TASK INPUT
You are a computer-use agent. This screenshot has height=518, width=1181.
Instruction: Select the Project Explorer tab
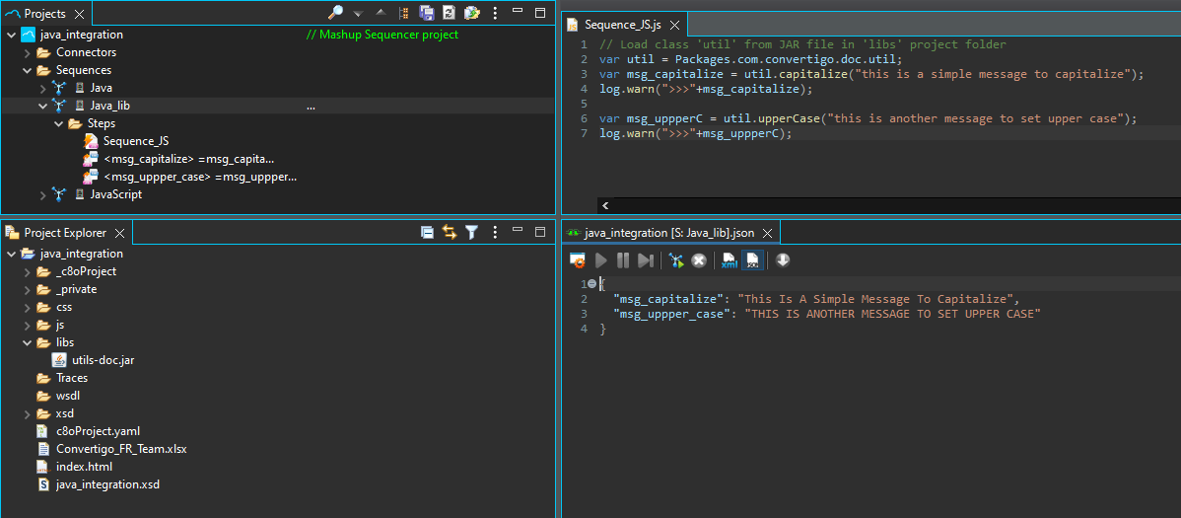[x=65, y=233]
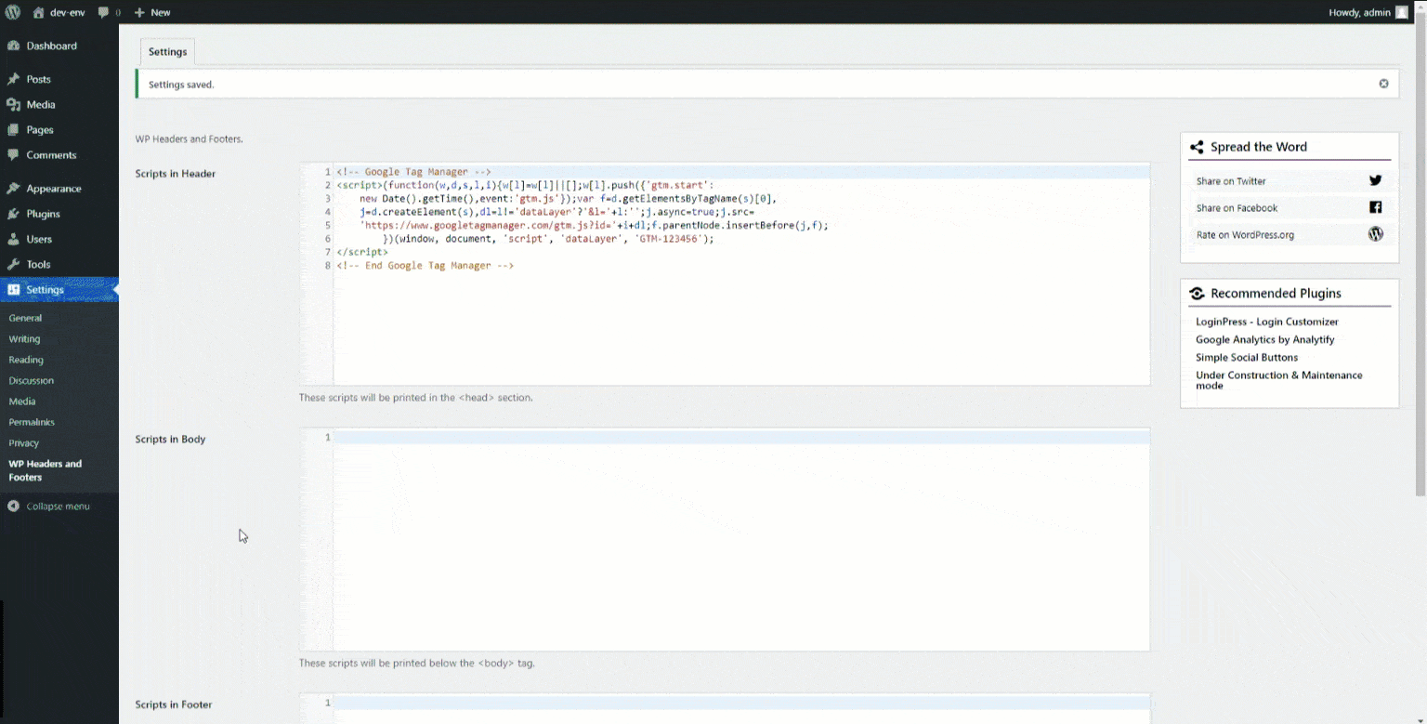The height and width of the screenshot is (724, 1427).
Task: Open the Google Analytics by Analytify link
Action: pos(1265,339)
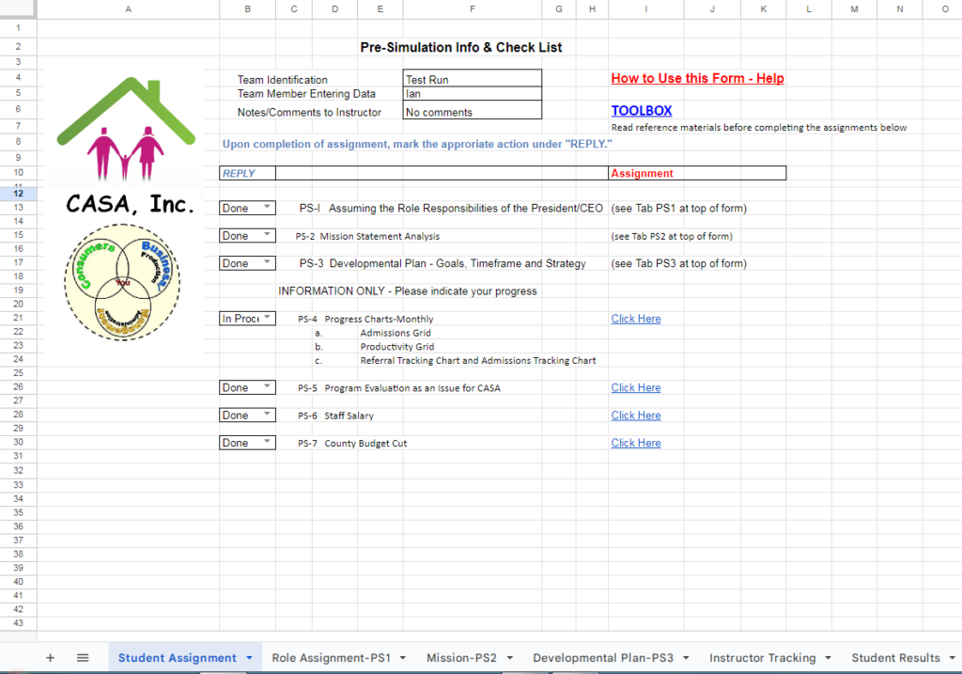Viewport: 962px width, 674px height.
Task: Click the add new sheet plus icon
Action: click(x=50, y=658)
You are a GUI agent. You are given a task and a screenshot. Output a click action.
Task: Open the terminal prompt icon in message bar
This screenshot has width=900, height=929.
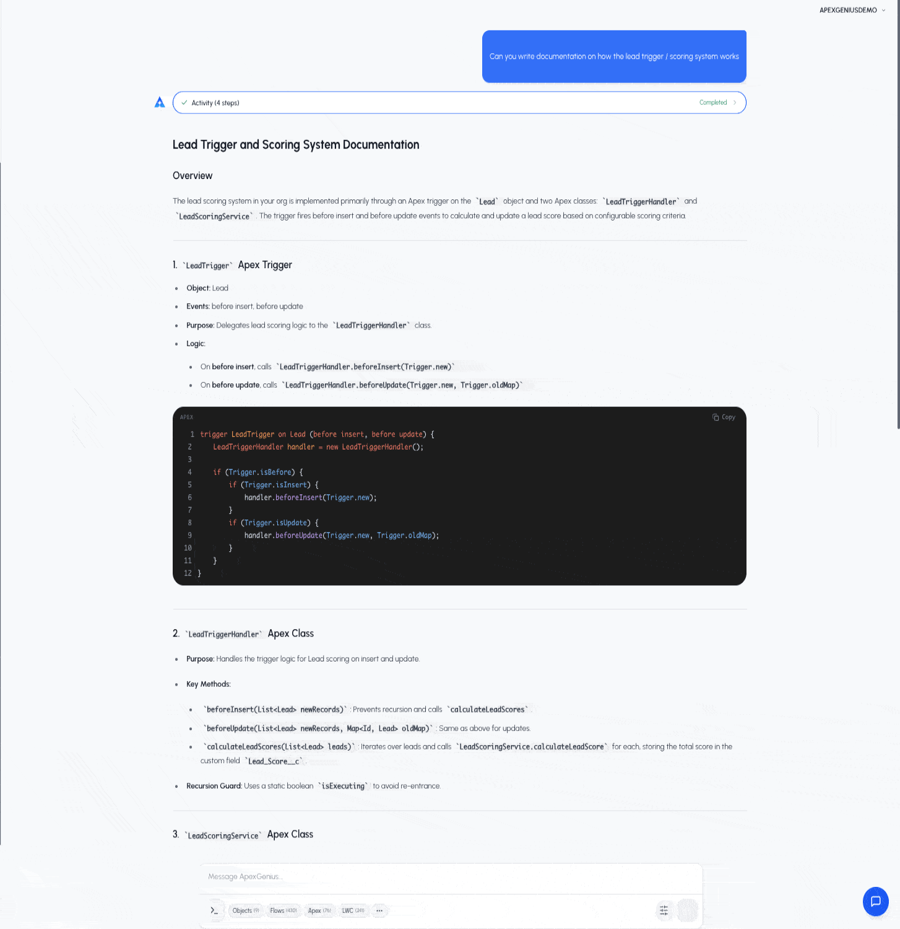click(214, 910)
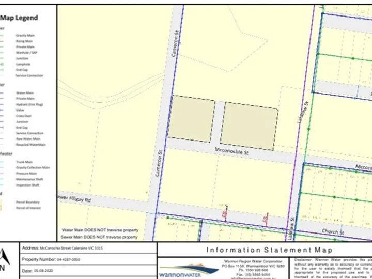Click the Mcconochie St road label
Viewport: 372px width, 279px height.
coord(231,151)
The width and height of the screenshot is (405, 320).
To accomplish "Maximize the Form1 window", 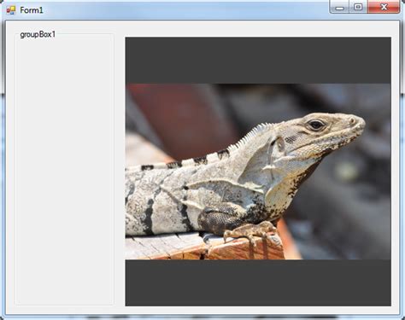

PROBLEM TO WORK ON
Copy the lines that hold the word "agent". Take them from the records above.

ANSWER SPACE
You are a computer-use agent. This screenshot has height=518, width=1181.
You are a GUI agent. You are given a task and a screenshot. Output a click action.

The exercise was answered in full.